## Material for the task
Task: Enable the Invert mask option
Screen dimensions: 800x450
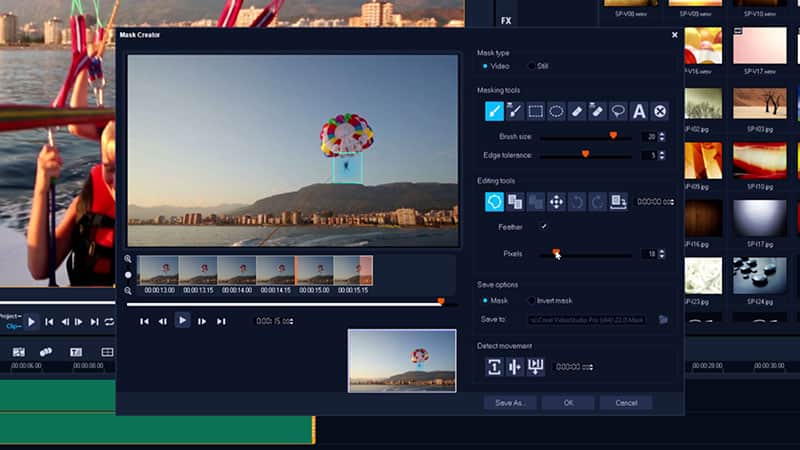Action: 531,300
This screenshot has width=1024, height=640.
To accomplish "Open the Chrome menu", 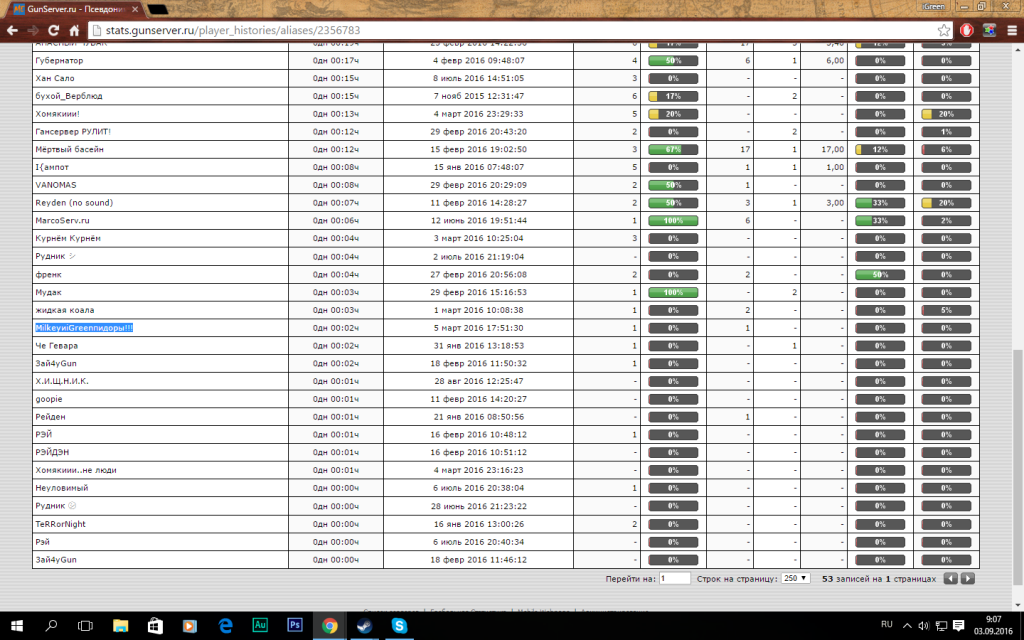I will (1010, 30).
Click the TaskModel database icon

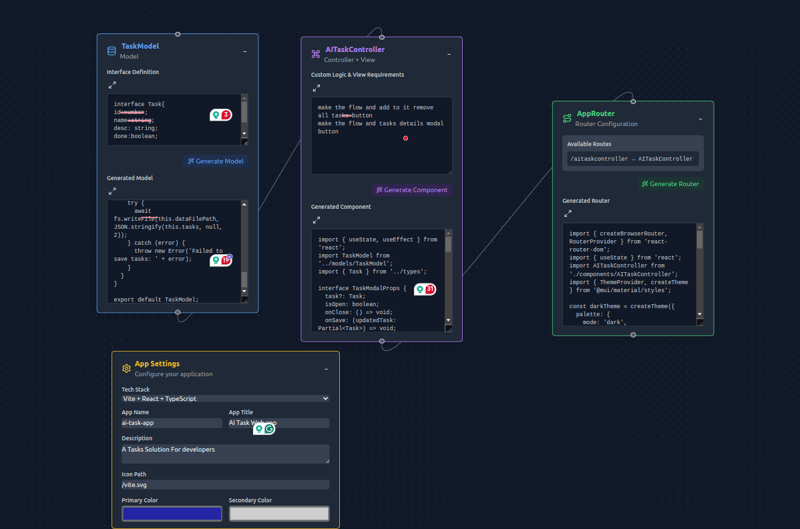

## Set exercise
Pull out every line of the items above that contains the word "screenshot", and copy each one in full.

## The reply
This screenshot has width=1024, height=640.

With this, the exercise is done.